INSTRUCTIONS TO FOLLOW: Copy the entries below word for word, from the line with "I will 128,74." to the line with "Looking at the screenshot, I should pos(58,62).", including both of those lines.

Stored data:
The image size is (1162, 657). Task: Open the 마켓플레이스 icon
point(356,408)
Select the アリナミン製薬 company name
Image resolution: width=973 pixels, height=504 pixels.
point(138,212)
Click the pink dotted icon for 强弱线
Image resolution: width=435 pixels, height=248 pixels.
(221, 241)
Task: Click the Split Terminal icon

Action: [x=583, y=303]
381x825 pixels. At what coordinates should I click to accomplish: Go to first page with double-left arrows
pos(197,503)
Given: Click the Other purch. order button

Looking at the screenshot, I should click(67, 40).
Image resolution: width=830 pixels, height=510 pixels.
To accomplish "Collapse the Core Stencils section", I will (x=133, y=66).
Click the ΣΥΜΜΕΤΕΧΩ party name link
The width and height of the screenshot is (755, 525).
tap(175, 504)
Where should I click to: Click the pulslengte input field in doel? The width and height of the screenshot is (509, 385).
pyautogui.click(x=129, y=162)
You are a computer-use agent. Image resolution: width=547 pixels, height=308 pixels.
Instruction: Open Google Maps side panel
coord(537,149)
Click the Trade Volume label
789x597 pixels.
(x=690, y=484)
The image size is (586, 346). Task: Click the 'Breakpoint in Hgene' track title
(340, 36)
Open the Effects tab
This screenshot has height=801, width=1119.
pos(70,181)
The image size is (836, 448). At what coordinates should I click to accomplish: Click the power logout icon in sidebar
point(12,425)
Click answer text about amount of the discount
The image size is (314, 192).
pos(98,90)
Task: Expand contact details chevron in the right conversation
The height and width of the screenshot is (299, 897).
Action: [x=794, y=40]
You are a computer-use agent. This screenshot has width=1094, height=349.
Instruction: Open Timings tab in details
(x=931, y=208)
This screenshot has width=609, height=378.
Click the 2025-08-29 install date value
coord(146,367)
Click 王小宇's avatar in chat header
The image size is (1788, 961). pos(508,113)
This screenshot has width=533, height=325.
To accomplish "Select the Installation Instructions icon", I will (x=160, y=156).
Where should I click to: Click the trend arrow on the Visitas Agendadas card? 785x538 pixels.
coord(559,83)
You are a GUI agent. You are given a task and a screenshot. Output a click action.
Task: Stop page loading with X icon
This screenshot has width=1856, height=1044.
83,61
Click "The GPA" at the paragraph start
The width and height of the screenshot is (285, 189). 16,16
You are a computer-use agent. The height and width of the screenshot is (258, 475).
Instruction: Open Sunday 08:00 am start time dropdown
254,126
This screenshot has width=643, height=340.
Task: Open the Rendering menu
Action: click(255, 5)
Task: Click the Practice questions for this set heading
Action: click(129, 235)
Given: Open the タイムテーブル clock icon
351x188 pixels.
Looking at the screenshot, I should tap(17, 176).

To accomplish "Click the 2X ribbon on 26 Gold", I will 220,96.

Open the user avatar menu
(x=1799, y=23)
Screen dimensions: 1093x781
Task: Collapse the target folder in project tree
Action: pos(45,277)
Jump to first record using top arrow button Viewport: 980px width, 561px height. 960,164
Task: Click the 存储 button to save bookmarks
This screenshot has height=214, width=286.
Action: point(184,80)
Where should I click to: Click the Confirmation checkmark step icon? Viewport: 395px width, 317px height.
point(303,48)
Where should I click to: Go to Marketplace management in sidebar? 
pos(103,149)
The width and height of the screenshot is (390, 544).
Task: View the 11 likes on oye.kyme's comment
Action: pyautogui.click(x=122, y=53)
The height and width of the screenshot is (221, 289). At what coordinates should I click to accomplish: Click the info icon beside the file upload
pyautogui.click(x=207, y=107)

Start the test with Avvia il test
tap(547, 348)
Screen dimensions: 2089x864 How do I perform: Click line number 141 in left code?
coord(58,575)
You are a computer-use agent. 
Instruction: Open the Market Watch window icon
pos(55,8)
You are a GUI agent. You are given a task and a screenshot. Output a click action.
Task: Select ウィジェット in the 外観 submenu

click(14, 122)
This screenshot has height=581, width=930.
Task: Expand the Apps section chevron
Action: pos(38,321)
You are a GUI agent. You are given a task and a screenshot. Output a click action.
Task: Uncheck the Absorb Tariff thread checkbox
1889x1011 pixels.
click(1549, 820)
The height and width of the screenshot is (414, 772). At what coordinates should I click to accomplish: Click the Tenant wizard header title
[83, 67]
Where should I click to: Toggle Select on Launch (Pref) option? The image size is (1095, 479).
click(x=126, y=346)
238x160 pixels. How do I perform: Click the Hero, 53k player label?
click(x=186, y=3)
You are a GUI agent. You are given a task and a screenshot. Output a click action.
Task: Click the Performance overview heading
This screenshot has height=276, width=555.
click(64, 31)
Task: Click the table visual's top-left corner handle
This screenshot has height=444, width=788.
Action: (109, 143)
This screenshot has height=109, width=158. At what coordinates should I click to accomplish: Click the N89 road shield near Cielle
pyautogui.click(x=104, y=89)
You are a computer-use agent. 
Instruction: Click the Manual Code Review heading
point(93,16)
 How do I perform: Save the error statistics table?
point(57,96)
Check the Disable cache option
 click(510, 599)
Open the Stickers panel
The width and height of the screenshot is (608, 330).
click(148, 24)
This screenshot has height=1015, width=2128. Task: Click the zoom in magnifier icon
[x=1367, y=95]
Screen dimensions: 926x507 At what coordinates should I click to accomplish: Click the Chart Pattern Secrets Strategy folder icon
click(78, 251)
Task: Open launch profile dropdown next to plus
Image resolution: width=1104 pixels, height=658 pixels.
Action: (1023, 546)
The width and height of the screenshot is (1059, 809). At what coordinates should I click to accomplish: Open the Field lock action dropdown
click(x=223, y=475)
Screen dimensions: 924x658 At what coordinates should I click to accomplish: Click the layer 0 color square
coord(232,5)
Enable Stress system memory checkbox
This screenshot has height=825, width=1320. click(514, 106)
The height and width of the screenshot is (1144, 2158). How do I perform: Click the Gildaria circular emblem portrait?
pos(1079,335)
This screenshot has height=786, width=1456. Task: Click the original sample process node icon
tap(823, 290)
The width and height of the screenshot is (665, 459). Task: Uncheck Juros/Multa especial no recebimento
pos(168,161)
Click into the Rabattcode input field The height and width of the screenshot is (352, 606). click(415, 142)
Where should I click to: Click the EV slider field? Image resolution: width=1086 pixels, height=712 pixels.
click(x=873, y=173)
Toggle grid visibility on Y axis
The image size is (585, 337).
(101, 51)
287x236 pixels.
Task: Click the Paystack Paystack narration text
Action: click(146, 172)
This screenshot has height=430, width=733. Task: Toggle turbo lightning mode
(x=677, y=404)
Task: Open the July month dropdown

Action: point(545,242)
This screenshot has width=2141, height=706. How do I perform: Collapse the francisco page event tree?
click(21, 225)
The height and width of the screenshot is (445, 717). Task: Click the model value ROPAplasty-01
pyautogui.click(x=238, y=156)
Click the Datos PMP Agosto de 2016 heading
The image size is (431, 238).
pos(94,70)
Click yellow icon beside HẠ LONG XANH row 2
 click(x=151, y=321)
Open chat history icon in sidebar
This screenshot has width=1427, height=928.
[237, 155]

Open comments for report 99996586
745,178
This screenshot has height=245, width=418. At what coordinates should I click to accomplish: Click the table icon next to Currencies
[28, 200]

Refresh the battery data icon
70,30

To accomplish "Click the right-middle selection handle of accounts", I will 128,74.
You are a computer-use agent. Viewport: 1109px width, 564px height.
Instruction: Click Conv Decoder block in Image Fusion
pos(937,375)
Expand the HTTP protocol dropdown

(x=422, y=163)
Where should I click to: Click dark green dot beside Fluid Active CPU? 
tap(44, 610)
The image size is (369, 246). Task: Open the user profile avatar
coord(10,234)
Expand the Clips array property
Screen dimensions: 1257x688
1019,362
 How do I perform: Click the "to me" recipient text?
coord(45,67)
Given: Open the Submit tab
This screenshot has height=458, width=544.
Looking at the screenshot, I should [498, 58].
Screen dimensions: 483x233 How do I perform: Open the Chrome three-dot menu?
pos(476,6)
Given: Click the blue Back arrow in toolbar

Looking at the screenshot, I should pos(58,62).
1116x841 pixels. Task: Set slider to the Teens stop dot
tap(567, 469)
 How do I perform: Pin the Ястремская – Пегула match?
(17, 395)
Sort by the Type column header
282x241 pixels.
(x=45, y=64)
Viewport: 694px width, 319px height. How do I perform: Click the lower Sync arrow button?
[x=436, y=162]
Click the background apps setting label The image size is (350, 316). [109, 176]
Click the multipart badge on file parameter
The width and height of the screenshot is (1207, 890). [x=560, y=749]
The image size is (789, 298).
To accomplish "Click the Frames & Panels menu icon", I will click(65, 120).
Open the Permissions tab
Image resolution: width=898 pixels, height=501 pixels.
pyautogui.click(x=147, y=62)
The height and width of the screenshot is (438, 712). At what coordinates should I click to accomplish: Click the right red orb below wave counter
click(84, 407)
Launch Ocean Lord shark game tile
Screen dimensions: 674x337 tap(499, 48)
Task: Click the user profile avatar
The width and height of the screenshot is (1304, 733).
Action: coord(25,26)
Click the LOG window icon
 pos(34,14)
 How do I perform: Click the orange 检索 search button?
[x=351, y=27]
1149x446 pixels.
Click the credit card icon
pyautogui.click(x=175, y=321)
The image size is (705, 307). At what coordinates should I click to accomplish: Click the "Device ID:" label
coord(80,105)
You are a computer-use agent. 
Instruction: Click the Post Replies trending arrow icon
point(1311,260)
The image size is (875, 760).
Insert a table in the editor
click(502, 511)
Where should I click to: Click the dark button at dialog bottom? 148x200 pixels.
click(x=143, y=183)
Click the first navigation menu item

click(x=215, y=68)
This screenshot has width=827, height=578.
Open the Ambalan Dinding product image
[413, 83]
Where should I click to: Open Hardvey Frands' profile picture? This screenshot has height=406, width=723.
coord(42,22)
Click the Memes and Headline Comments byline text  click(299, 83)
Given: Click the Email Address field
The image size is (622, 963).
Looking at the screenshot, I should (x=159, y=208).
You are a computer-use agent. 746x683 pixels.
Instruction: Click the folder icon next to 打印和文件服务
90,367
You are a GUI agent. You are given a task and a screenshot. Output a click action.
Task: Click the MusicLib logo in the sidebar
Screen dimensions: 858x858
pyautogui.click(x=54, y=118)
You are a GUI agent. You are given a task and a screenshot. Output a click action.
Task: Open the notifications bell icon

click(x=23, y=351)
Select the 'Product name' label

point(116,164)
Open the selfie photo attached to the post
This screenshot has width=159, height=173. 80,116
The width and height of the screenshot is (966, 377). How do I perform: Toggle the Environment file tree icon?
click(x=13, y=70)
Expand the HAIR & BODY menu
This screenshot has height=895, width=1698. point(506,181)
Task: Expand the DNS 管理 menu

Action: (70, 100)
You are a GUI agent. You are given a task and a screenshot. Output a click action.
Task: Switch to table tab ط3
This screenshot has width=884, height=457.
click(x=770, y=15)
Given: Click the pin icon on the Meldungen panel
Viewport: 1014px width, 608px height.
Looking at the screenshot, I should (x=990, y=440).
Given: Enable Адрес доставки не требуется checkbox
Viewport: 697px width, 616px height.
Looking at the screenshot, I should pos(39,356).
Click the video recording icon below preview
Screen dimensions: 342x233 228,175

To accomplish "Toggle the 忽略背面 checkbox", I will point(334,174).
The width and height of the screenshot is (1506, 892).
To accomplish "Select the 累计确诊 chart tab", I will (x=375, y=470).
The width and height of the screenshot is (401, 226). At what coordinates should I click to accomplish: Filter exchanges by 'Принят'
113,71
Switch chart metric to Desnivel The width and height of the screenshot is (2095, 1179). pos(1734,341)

WRITTEN ANSWER:
To accomplish "Click the right-middle selection handle of accounts", I will 128,74.
You are a computer-use agent. Viewport: 1109px width, 564px height.
Instruction: Click Conv Decoder block in Image Fusion
pos(937,375)
Expand the HTTP protocol dropdown

(x=422, y=163)
Where should I click to: Click dark green dot beside Fluid Active CPU? 
tap(44, 610)
The image size is (369, 246). Task: Open the user profile avatar
coord(10,234)
Expand the Clips array property
Screen dimensions: 1257x688
1019,362
 How do I perform: Click the "to me" recipient text?
coord(45,67)
Given: Open the Submit tab
This screenshot has height=458, width=544.
Looking at the screenshot, I should [498, 58].
Screen dimensions: 483x233 How do I perform: Open the Chrome three-dot menu?
pos(476,6)
Given: Click the blue Back arrow in toolbar

Looking at the screenshot, I should pos(58,62).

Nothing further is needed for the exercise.